[ACTIVITY]: Nothing but an exact copy is wanted here: the line with "You are a GUI" and all the lines that follow it in the entries below.

═════ DATA FOR PROCESSING ═════

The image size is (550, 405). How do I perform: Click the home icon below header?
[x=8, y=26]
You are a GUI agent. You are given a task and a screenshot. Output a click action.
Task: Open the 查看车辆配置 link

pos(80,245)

═════

[ANSWER SECTION]:
You are a GUI agent. You are given a task and a screenshot. Output a click action.
Task: Open the 查看车辆配置 link

pos(80,245)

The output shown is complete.